_Records for this exercise_
↓↓↓

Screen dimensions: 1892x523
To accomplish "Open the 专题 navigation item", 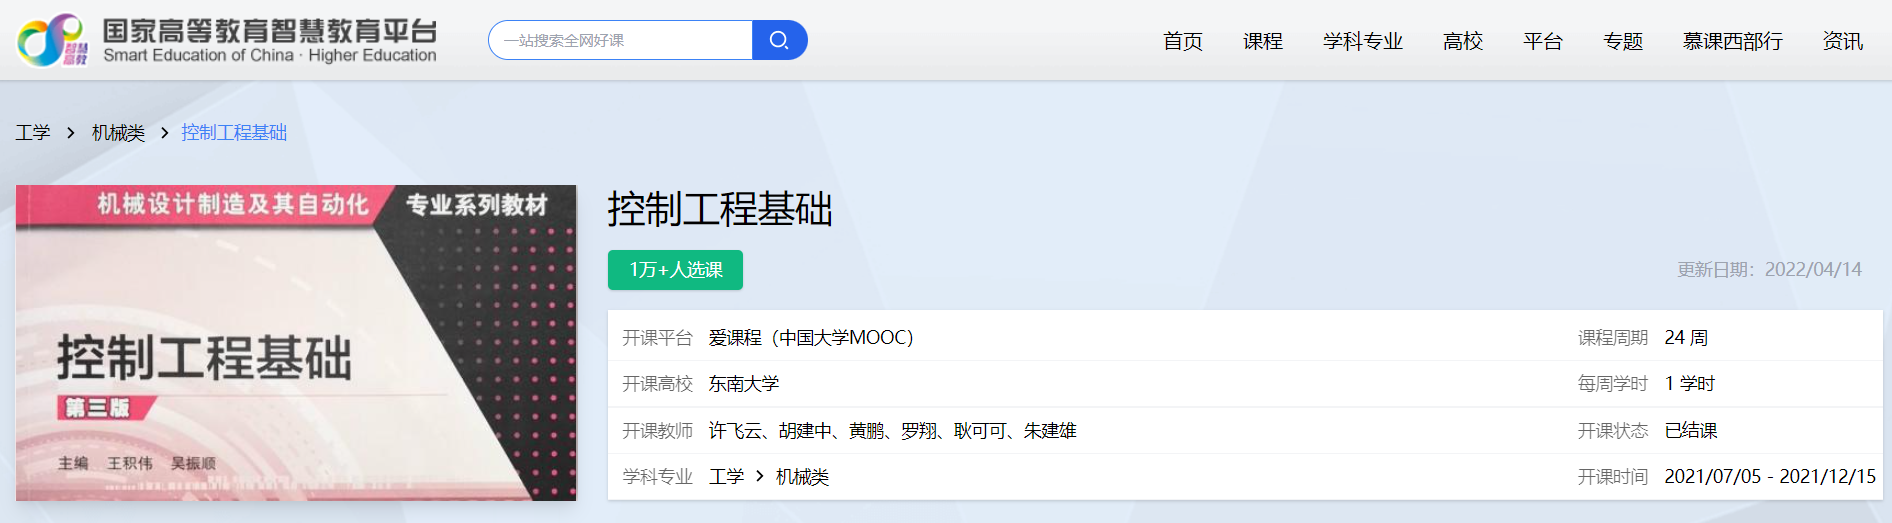I will click(1622, 41).
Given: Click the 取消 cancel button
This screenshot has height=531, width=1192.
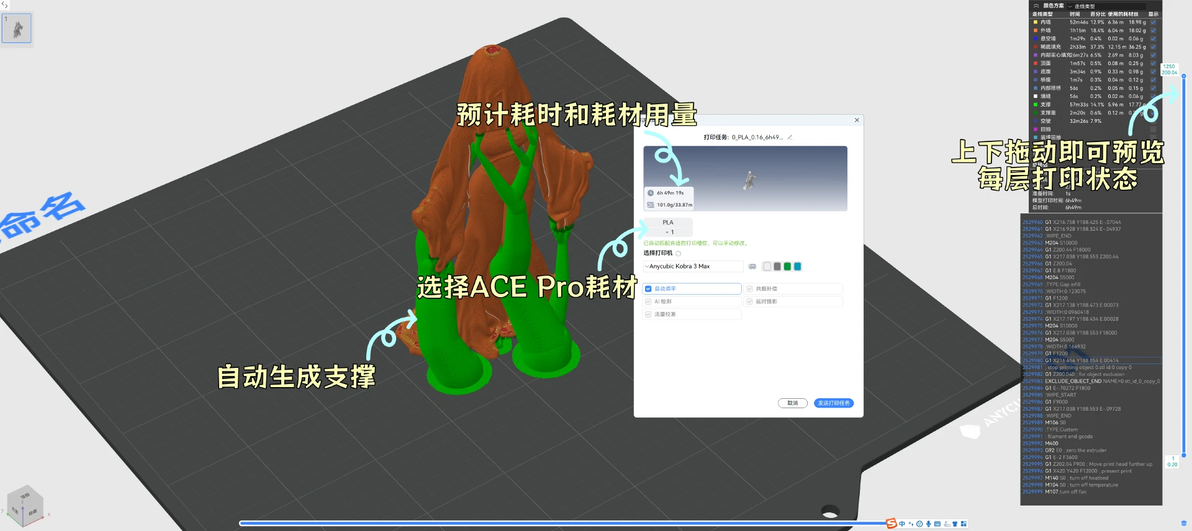Looking at the screenshot, I should [793, 402].
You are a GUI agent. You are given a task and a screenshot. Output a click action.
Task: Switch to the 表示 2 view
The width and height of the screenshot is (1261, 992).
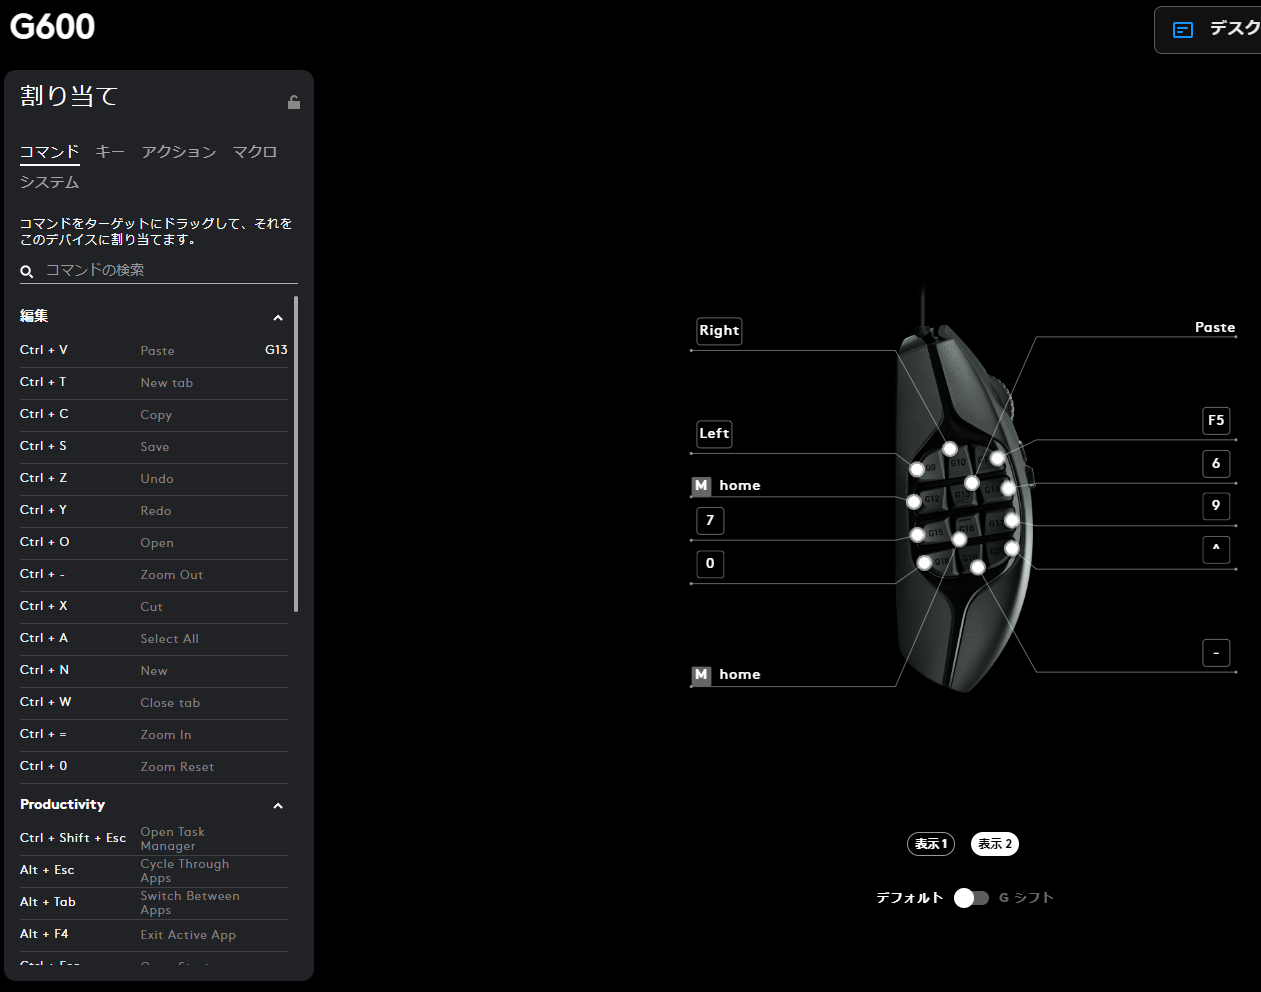pyautogui.click(x=995, y=844)
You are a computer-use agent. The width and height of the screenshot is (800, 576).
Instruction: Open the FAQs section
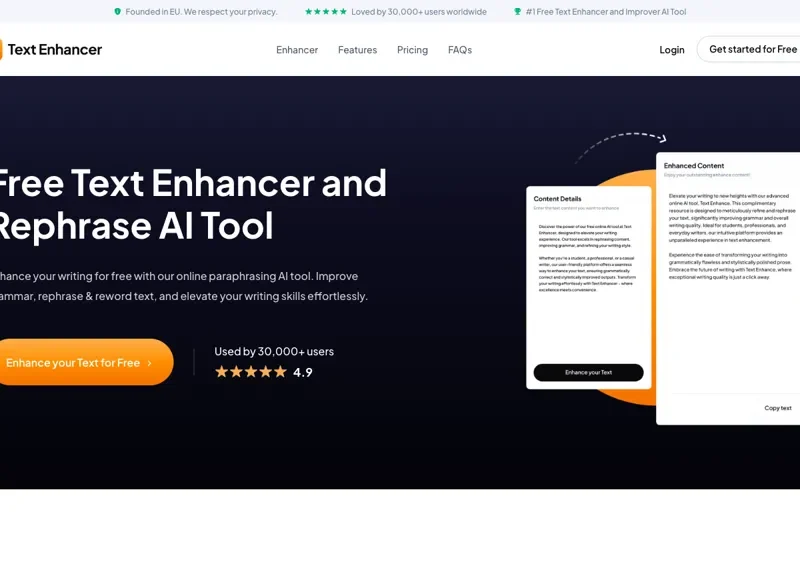[x=460, y=50]
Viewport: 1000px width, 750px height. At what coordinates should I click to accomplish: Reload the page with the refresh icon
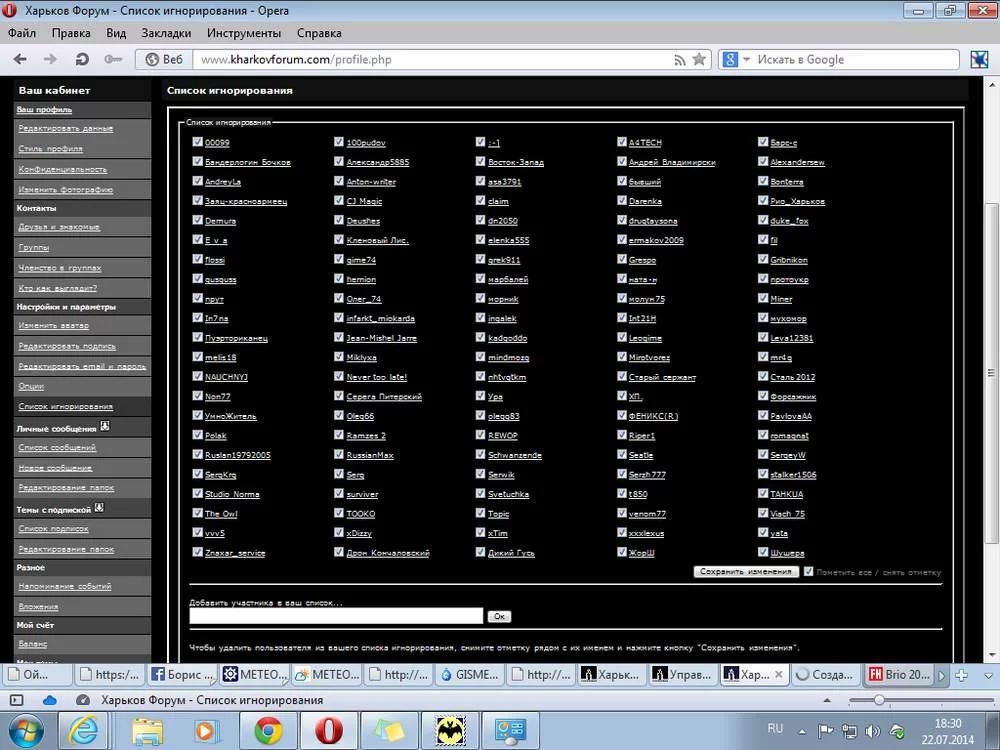point(82,60)
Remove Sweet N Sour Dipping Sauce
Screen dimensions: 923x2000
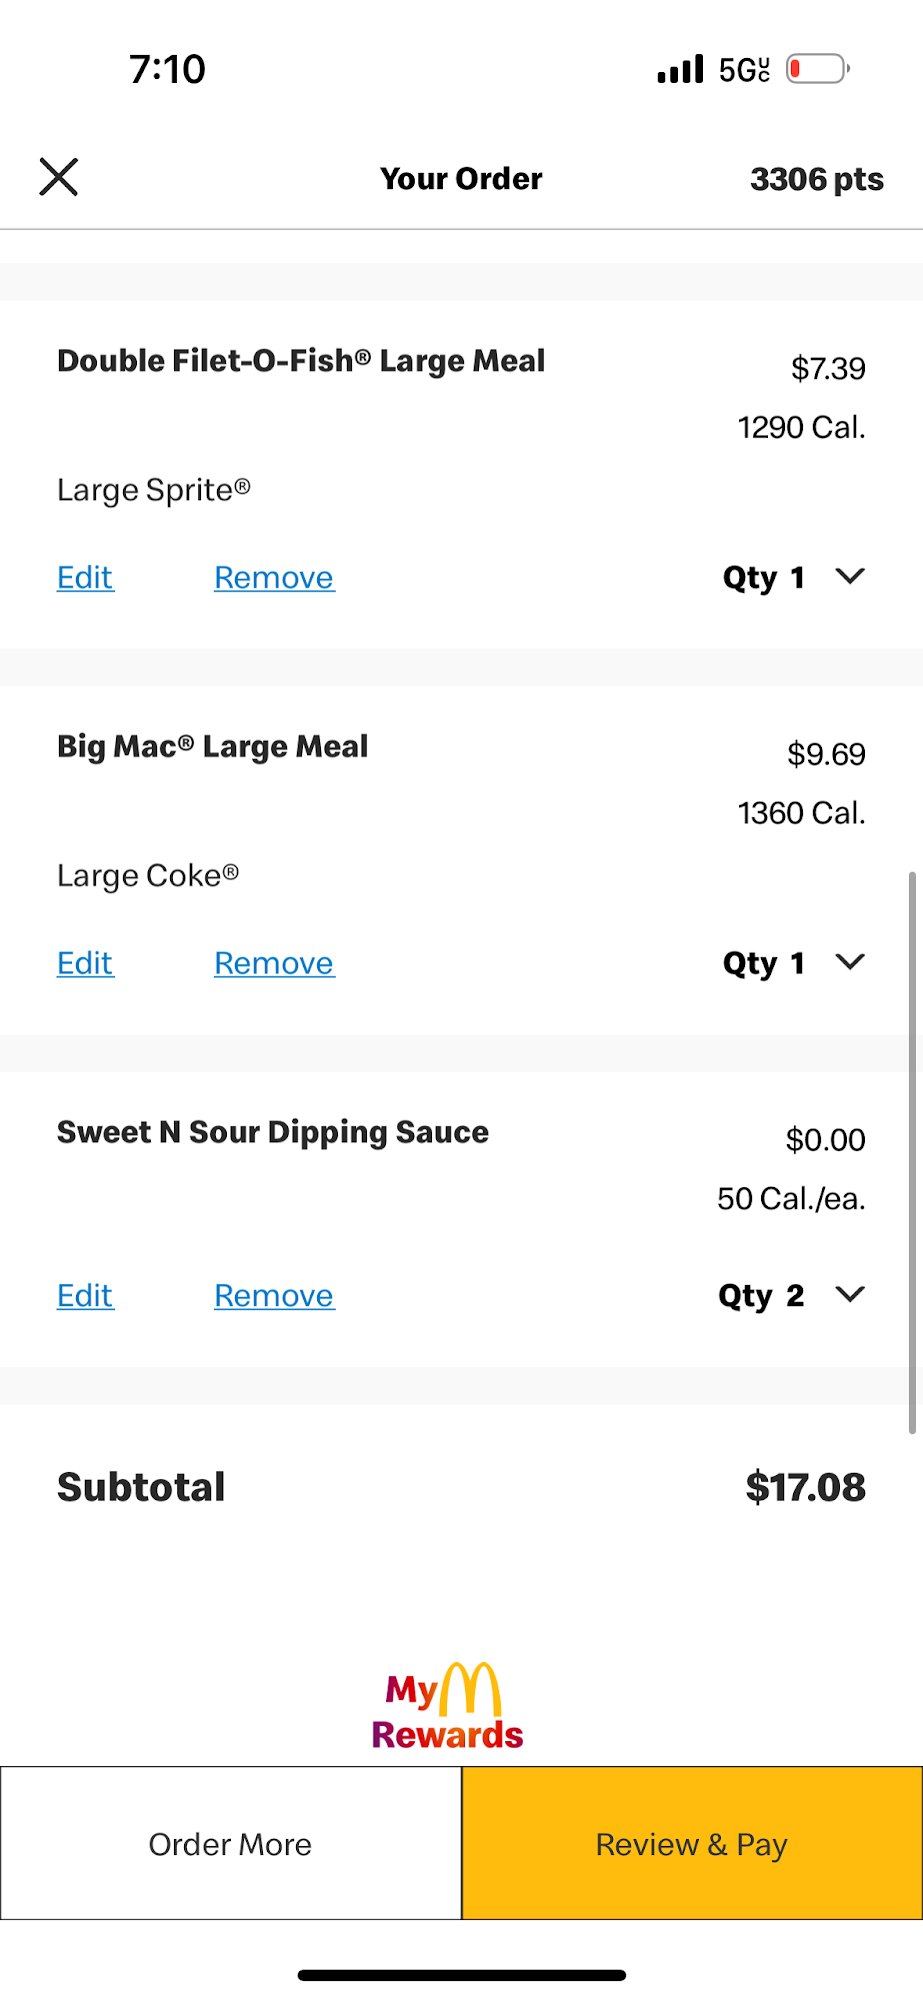[x=274, y=1295]
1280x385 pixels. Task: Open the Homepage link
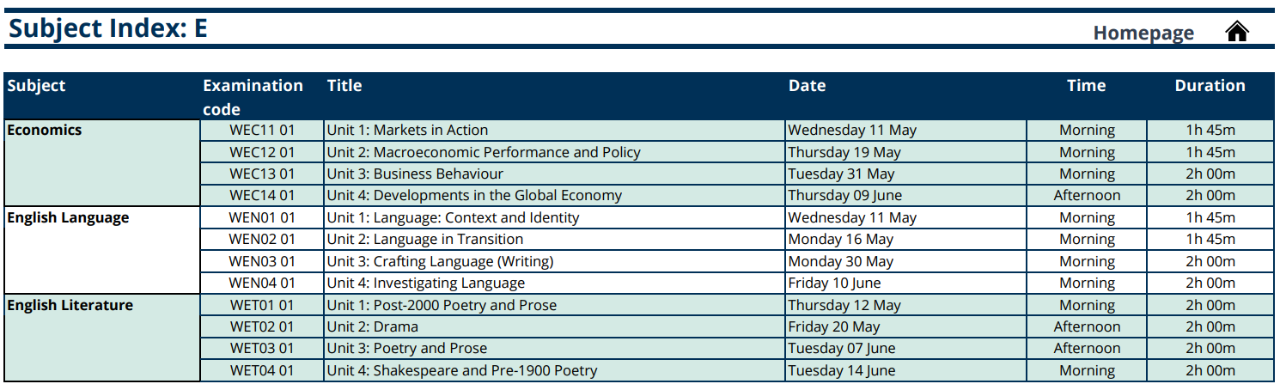1143,33
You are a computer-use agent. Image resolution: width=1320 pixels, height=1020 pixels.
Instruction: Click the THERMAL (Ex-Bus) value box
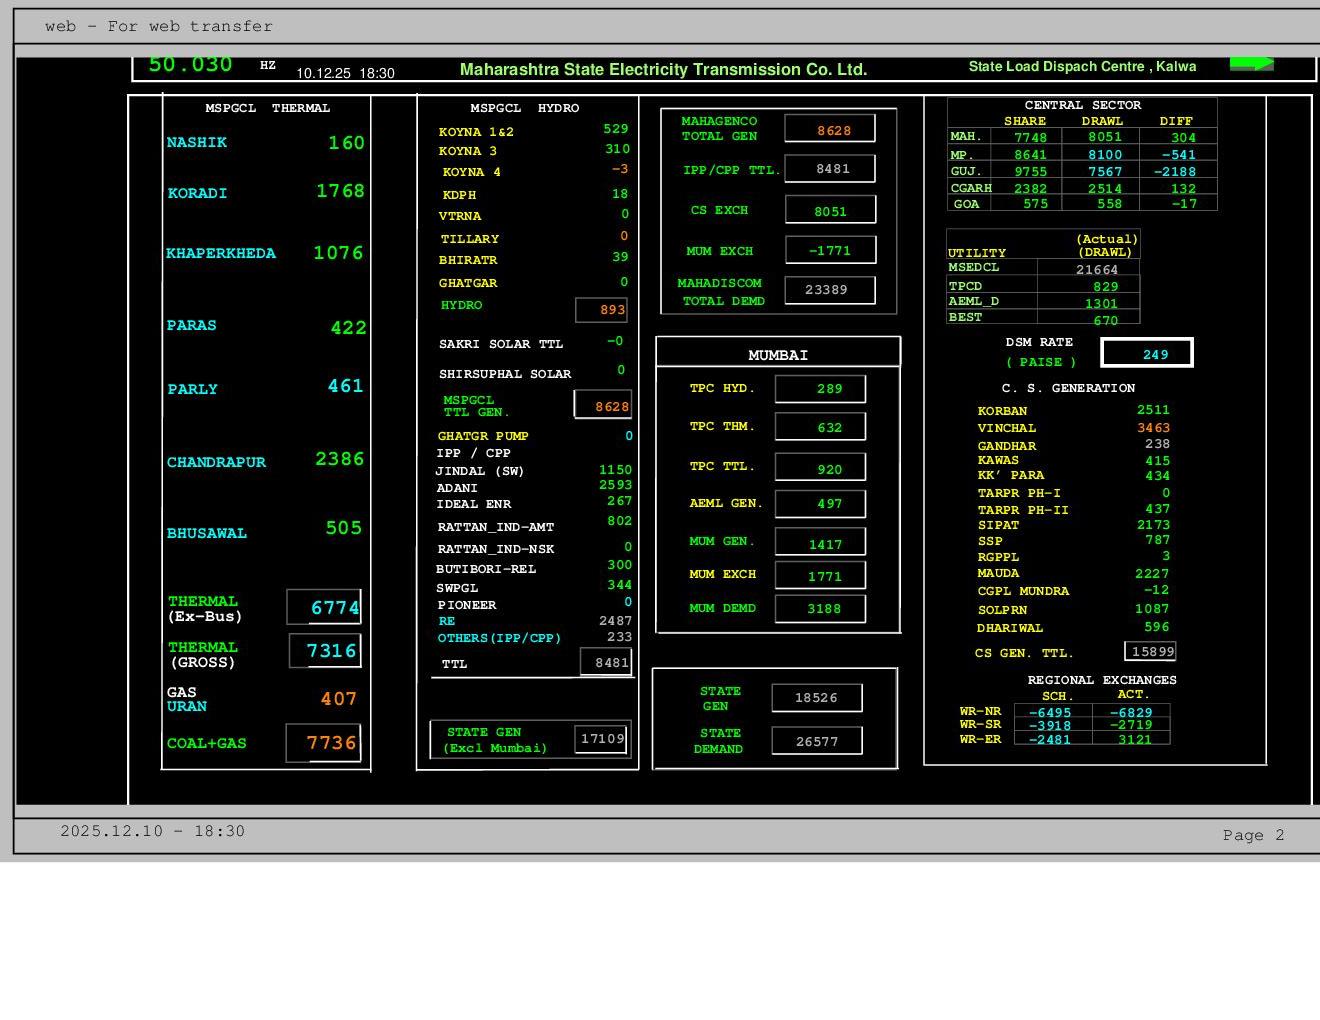tap(324, 607)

↑↑↑

_Exercise objective_
Exact copies of the lines from the one containing "Instruction: Open the FAQs section" through the final line of the data are required; pictures are to be omitted.

_Answer to the exercise_
Instruction: Open the FAQs section
[x=460, y=50]
Viewport: 1000px width, 750px height. At what coordinates should I click to accomplish: Reload the page with the refresh icon
point(82,60)
Remove Sweet N Sour Dipping Sauce
Screen dimensions: 923x2000
[x=274, y=1295]
1280x385 pixels. Task: Open the Homepage link
1143,33
You are a computer-use agent. Image resolution: width=1320 pixels, height=1020 pixels.
Instruction: Click the THERMAL (Ex-Bus) value box
tap(324, 607)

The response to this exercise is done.